Alf Larsen Whist (6 August 1880 - 16 July 1962) was a Norwegian businessman and Nasjonal Samling politician who collaborated with Nazi Germany during World War II.

==Pre-war life and career==
He was born in Fredrikshald as a son of Svend Larsen (1833–1893) and Sofie Mathilde Laumann (1842–1897). He finished middle school in 1896, and after a period at sea he started working with insurance in Kristiania. He was married to editor's daughter Augusta Kathinka Hals from 1904.

He started his own insurance company Norske Lloyd in 1905, and also founded insurance companies like Norske Alliance, Norske Forenende Livsforsikringsselskap, Globus and Andvake. Norske Lloyd went bankrupt in 1920–1921. He then moved from Ullern to France. He was a board member of insurance companies in Finland, France, Algeria and the United States.

He was decorated as an Officier of the Legion of Honour, Officer of the Order of the British Empire, Commander of the Order of Leopold and Knight of the Order of the White Rose of Finland. However, in France he was sentenced for economic crimes in 1935 (the sentence was overturned in 1942 under Nazi control). Some time after the sentence he returned to Norway, now running the company Alf L. Whist & Co. This company made a profit which he invested in real estate. One of his sons was given control over the company Heggedal Bruk, which constructed readymade cabins.

==World War II==
Following the occupation of Norway by Nazi Germany which started on 9 April 1940, Whist made himself a new career as a profiteer. Despite having no political experience, he now joined the only legal political party in the country, the Fascist party Nasjonal Samling (NS), in the summer of 1940, and was soon installed in the board of directors of Vinmonopolet (as chairman) and Norges Brannkasse. His companies also received substantial orders from Organisation Todt.

On 8 November 1941 he was proclaimed as the NS Ombudsman for Enterprise (NS Ombudsmann for næringslivet). This was a new office, whose establishment had been suggested by Whist himself. Its purpose was in part to establish a network of NS sympathizers in the Norwegian business life and to recruit businesspeople to the party, but the mandate was vague. Whist used it as a vehicle to further his own interests, but also to strengthen national socialist economic ideas within business.

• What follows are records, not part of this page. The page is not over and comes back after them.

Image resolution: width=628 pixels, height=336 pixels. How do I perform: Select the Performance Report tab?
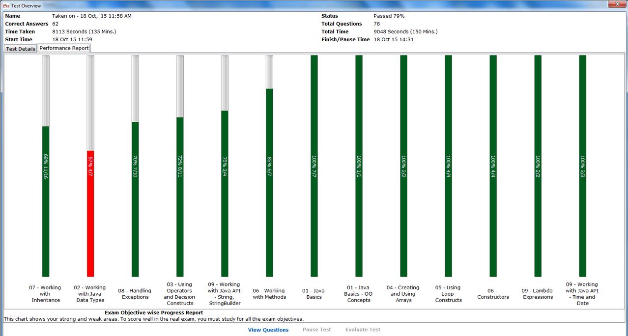(x=64, y=48)
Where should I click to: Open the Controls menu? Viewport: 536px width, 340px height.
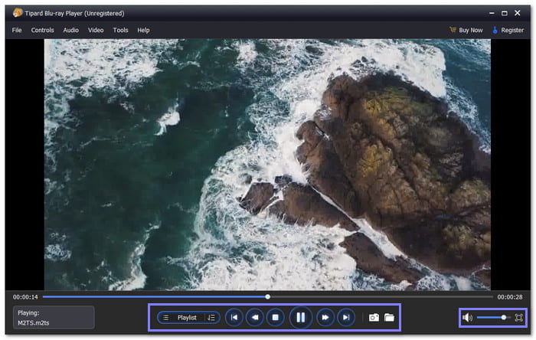tap(42, 30)
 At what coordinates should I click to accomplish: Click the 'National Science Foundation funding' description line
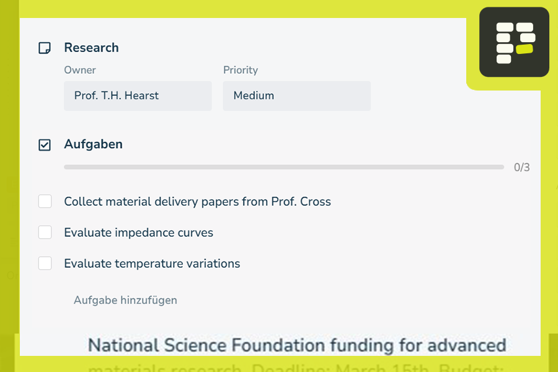pos(296,345)
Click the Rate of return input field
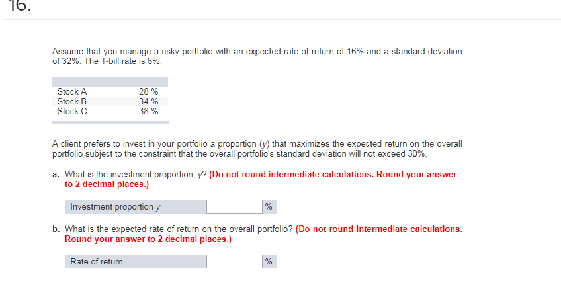The image size is (561, 283). click(x=234, y=262)
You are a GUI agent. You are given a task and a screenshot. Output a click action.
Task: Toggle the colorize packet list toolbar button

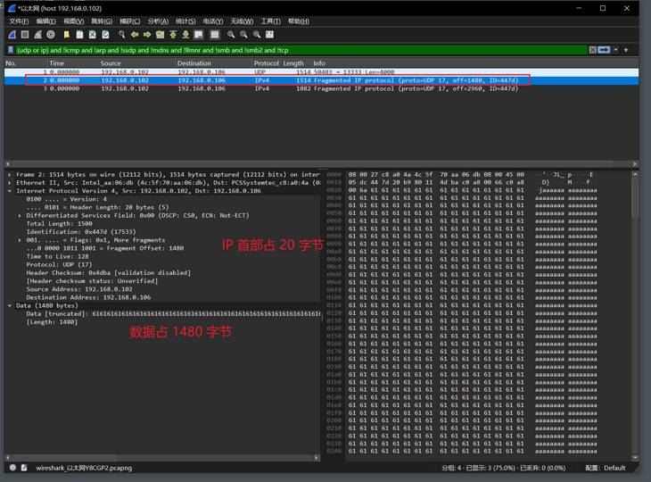pyautogui.click(x=214, y=35)
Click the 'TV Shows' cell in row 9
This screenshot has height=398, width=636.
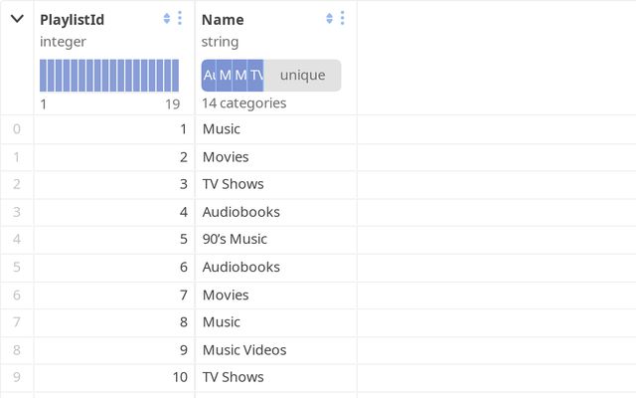click(233, 377)
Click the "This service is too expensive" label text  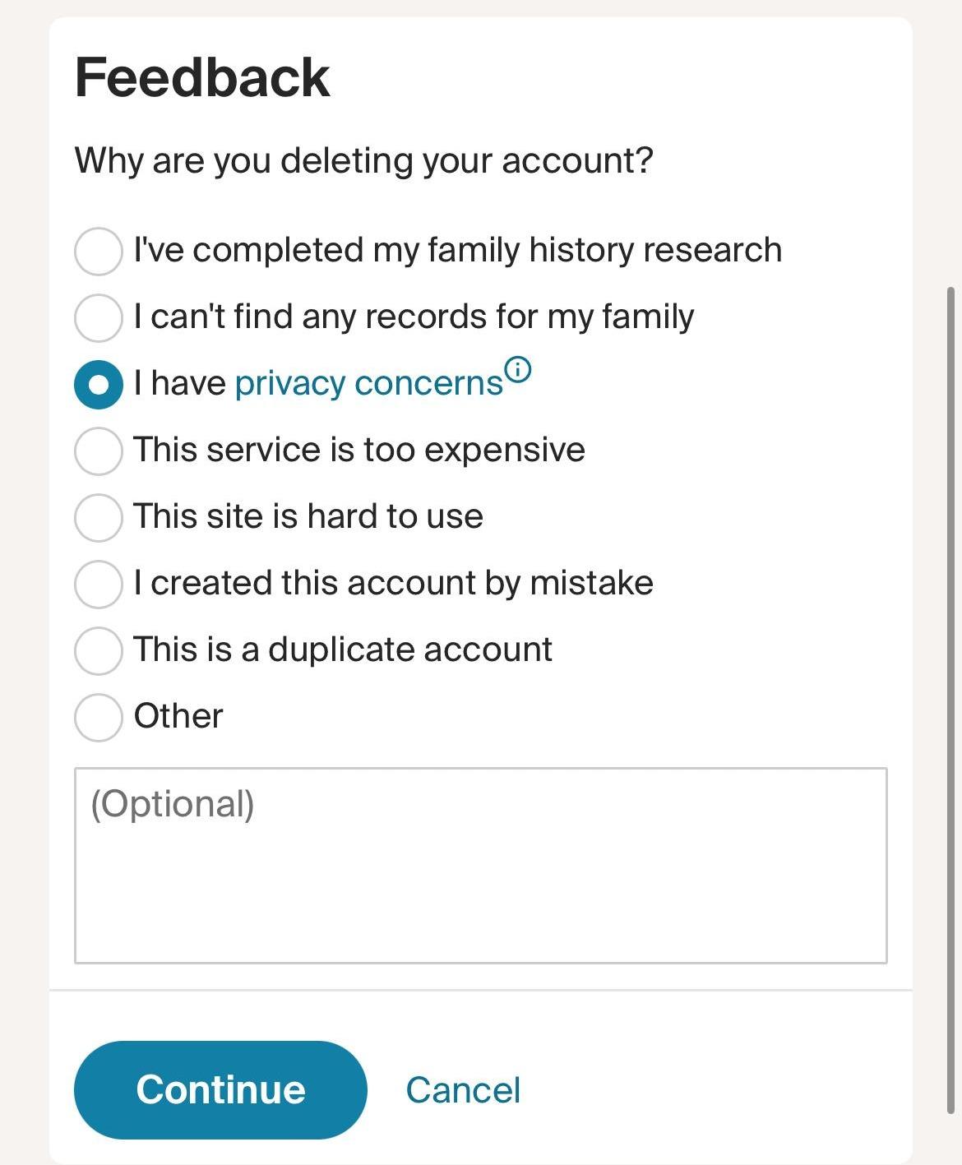point(359,451)
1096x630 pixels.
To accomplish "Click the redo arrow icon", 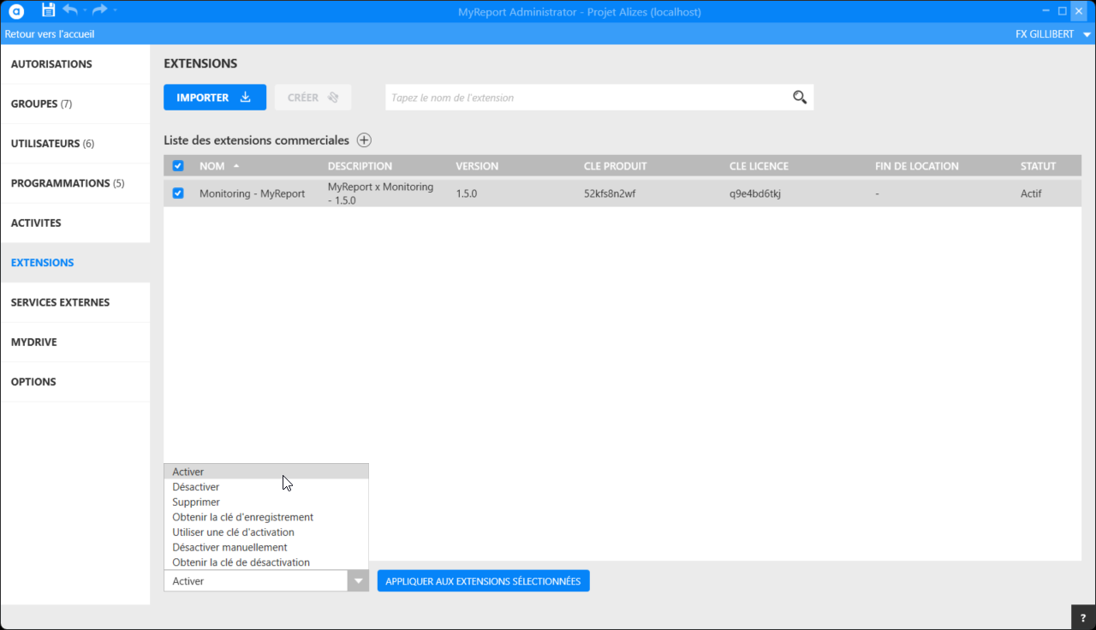I will click(99, 10).
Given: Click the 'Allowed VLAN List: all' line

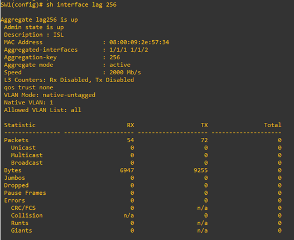Looking at the screenshot, I should [43, 110].
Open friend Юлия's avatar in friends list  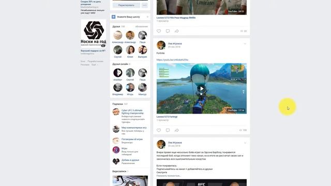point(130,50)
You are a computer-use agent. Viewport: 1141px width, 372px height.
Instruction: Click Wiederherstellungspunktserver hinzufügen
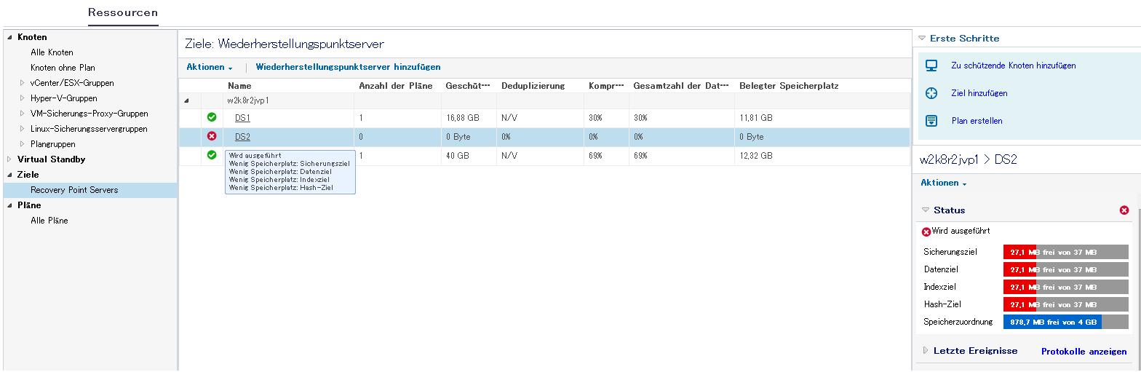click(x=348, y=67)
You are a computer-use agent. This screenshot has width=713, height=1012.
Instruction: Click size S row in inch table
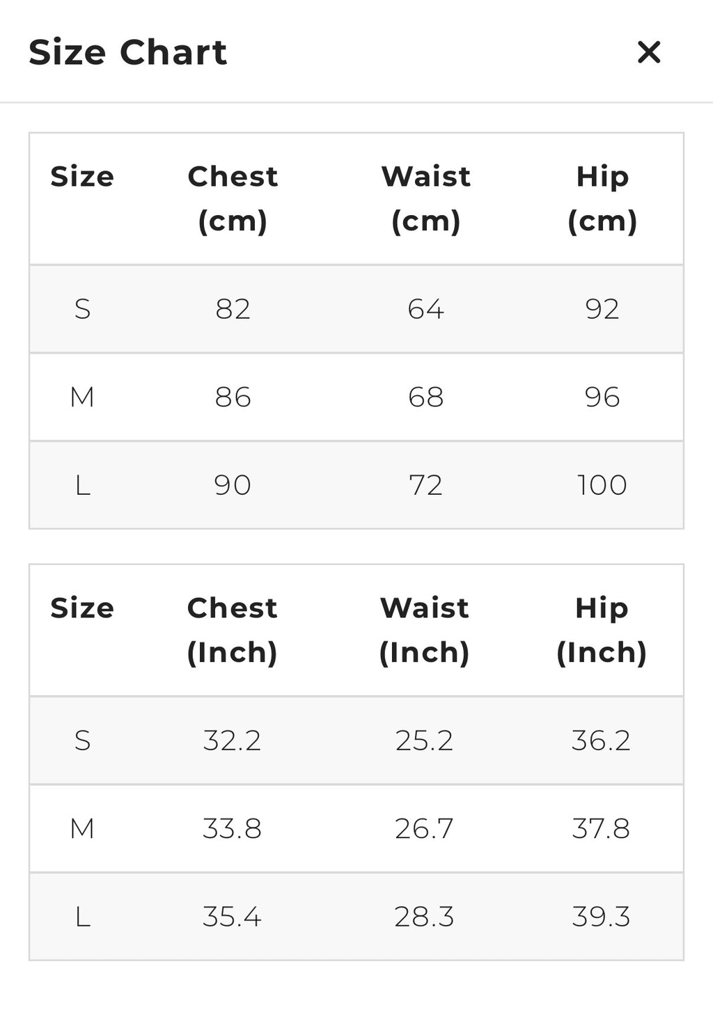82,741
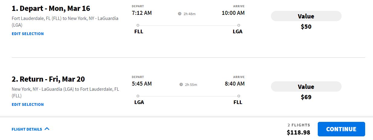Edit selection for the Mon, Mar 16 departure
The image size is (373, 140).
pos(28,34)
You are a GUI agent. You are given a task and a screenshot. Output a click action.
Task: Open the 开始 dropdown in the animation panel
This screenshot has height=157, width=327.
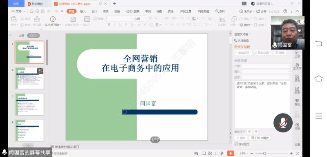[266, 66]
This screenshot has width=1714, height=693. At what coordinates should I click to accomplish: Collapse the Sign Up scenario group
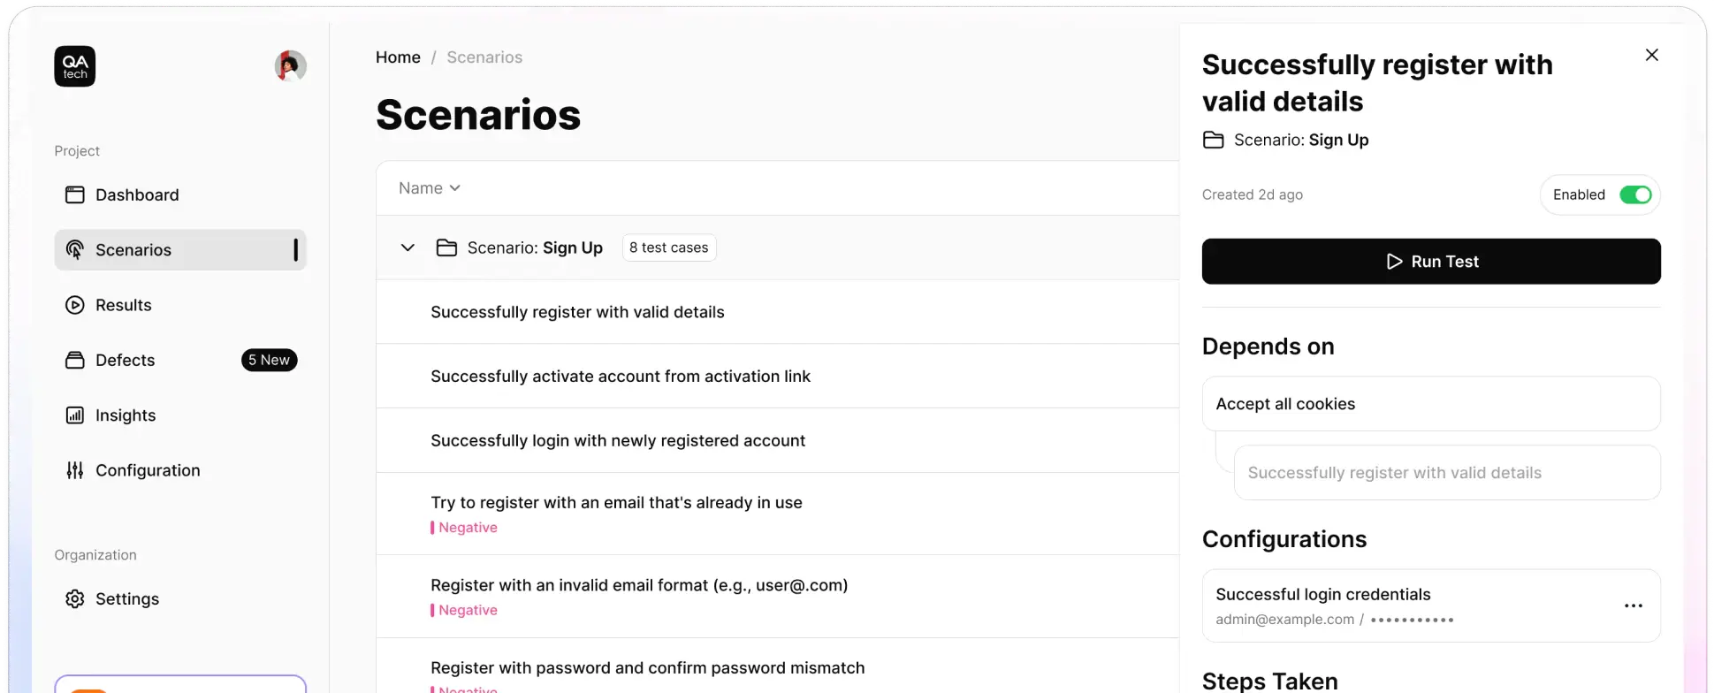click(x=408, y=248)
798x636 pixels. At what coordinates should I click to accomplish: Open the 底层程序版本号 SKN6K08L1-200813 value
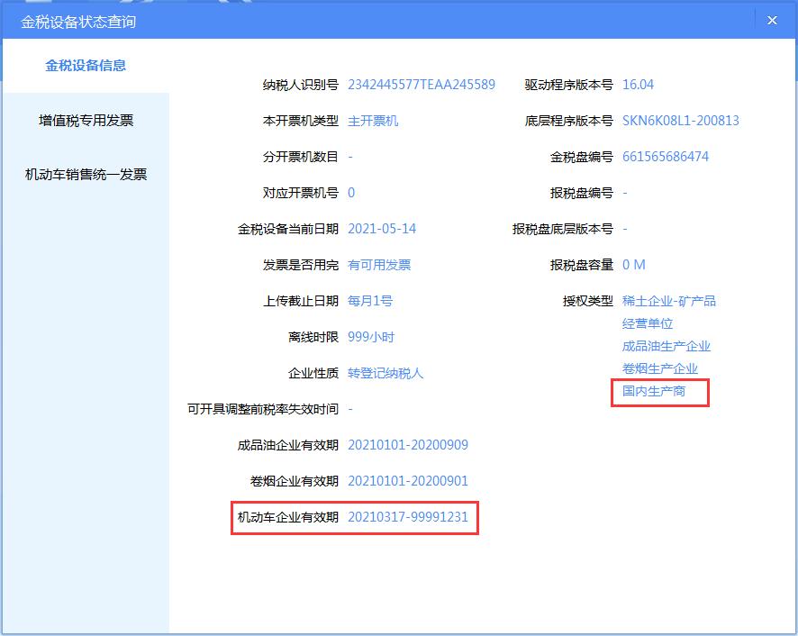[x=679, y=120]
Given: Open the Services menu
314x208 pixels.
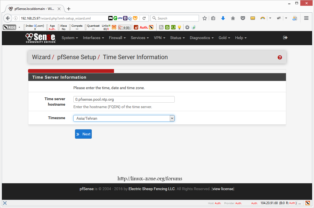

He was behind the merger of several employers' associations to found Norges Næringssamband on 1 May 1943, where he also became president. Vice president was Whist's close supporter Carl Dietrich Hildisch. As chairman of the organization, Lars Hasvold was installed, a former secretary-general who had been in contact with Whist since the autumn of 1941. Norges Næringssamband was also used as a personal vehicle for political power, as well as an organization to outline technological visions for a future Fascist Norway. On 4 November 1943 Whist's power platform became even larger, as he was named in Quisling's Second Cabinet as a minister without portfolio, responsible for the coordination of provisions and industrial war efforts. In January 1944 he was allowed to accompany Vidkun Quisling on his visit to Adolf Hitler. He unsuccessfully tried to become Minister of Finance, but on 12 June 1944 he took over for Eivind Blehr as Minister of Industry and Shipping. Blehr was pressured out of government because he was too Norwegian-nationalist, whereas Whist was more German-friendly.

==Post-war career==
The German occupation ended on 8 May 1945, and Whist promptly lost his jobs. As a part of the legal purge in Norway after World War II, in 1946 he was sentenced to forced labour for life as well as in repairs. A minority of two judges voted to impose the death penalty. He was pardoned in 1952, and died in 1962.